Ukraine’s president fought back against a poorly doctored video in which he appears to capitulate to Russia, highlighting the danger posed by artificial intelligence in the spread of misinformation.
In the footage, Volodymyr Zelenskyy purportedly called on his soldiers to surrender in a deepfake that earns its name in only the loosest sense of the term.
“We are at home and defending Ukraine,” Zelenskyy fired back over Instagram, before turning the tables on his adversaries and advising Russian Federation soldiers they should be the ones to lay down their arms and return home.
The brazen and rather sloppy attempt at psychological warfare didn’t fool anyone, certainly not in a country home to a thriving community of tech startups and software coders prior to the war’s outbreak.
Roman Osadchuk of the Atlantic Council’s Digital Forensic Research Lab, for example, noted the deepfake was “ridiculed” by Ukrainians for its poor quality of video and audio.
Despite the crude hit job, Zelenskyy chose not to take any chance that word might spread, responding quickly to discredit his digital doppelgänger, blasting it as a “childish provocation.”

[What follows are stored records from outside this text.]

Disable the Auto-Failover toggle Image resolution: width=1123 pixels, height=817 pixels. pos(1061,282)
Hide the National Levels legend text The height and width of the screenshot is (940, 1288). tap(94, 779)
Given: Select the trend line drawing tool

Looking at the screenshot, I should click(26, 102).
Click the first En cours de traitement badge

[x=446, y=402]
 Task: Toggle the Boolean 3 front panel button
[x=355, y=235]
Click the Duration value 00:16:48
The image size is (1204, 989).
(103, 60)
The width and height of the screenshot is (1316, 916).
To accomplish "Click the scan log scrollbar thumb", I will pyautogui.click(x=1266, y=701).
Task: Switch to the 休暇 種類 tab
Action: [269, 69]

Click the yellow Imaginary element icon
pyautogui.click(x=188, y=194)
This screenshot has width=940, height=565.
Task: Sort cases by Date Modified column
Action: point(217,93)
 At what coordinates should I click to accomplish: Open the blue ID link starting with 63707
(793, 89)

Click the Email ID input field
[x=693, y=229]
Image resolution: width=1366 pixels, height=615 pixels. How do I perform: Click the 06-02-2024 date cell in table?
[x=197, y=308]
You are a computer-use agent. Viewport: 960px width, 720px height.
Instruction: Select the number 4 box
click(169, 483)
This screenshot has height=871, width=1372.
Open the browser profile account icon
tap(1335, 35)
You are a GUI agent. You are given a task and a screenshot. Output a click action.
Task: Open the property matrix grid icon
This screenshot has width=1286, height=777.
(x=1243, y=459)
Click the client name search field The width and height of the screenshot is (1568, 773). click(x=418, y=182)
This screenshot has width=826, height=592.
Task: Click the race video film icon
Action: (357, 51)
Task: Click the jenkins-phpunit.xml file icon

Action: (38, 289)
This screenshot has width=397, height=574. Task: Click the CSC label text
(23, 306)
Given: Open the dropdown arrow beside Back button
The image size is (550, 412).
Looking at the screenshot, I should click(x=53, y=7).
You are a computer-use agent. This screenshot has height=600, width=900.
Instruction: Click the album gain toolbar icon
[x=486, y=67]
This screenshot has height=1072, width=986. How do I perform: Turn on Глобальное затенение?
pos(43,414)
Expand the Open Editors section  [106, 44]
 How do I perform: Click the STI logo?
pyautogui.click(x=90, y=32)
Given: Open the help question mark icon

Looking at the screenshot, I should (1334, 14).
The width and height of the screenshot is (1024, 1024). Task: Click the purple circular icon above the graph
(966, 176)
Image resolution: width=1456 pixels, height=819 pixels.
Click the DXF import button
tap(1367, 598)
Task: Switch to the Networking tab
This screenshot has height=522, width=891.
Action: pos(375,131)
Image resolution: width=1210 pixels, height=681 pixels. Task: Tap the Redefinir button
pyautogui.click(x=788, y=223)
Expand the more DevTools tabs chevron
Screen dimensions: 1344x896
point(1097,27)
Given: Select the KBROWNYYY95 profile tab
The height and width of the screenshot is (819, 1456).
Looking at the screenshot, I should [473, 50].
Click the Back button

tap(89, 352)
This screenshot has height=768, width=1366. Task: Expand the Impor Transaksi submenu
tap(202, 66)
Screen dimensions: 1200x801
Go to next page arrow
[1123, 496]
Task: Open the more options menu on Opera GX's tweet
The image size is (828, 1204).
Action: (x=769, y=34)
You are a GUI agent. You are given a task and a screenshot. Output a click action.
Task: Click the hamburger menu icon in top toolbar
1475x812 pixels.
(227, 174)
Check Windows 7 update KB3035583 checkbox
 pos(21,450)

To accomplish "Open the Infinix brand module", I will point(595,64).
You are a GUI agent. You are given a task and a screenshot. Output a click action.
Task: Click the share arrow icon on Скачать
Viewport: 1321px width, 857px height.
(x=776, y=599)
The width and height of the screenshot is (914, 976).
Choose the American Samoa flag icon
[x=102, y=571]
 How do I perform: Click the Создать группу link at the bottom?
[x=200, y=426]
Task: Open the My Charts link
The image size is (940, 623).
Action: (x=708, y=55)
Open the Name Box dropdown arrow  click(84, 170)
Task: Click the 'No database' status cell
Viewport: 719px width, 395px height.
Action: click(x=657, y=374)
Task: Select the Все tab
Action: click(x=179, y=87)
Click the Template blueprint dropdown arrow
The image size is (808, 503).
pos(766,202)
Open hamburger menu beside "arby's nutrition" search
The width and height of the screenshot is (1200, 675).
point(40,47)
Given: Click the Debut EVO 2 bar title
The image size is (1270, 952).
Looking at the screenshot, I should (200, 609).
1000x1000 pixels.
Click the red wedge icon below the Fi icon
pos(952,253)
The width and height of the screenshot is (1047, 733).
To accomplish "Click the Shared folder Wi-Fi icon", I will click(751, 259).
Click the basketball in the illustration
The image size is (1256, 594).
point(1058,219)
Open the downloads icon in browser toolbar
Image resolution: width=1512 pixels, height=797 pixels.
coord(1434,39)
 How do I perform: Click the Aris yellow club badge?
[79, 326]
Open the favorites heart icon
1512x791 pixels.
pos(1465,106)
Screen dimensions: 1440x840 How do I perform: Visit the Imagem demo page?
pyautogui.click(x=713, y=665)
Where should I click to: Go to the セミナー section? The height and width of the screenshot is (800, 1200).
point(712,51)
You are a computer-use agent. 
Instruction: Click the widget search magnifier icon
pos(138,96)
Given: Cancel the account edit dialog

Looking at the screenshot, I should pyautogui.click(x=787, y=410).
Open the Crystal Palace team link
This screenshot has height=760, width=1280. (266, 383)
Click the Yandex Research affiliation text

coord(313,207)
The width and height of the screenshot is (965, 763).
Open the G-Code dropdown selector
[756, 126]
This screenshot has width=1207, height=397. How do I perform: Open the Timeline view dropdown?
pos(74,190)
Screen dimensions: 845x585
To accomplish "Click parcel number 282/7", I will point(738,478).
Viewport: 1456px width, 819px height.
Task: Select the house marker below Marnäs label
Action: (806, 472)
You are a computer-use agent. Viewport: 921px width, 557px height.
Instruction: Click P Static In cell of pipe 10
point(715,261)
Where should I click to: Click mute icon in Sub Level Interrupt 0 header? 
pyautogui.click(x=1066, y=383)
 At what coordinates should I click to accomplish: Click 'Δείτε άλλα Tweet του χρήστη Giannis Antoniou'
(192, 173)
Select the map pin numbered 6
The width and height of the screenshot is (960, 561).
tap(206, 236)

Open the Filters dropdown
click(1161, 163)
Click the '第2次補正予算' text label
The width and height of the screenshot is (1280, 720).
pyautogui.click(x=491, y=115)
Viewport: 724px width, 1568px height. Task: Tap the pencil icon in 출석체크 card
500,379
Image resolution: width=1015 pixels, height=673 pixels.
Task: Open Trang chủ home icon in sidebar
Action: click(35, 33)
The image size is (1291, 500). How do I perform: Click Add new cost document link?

The sophomoric effort to demoralize Ukraine’s forces was promptly torn to shreds online. Yet it may not be the last attempt at fooling the population, and experts argue the next time may be a lot harder to spot.
“The deepfake wasn’t convincing, and he could reply fast,” argued John Scott-Railton, a senior researcher at the Citizen Lab focusing on malware, phishing, and disinformation. “But experimentation with fake calls to surrender hasn’t stopped. Don’t assume they will always be so badly executed.”
Hackers not necessarily skilled
Once alerted, Facebook parent Meta scrubbed its platforms of the video, which features the familiar head of Ukraine’s president planted crudely on a pale, motionless body.
“We’ve quickly reviewed and removed this video for violating our policy against misleading manipulated media, and notified our peers at other platforms,” said Nathaniel Gleicher, head of security policy at Meta.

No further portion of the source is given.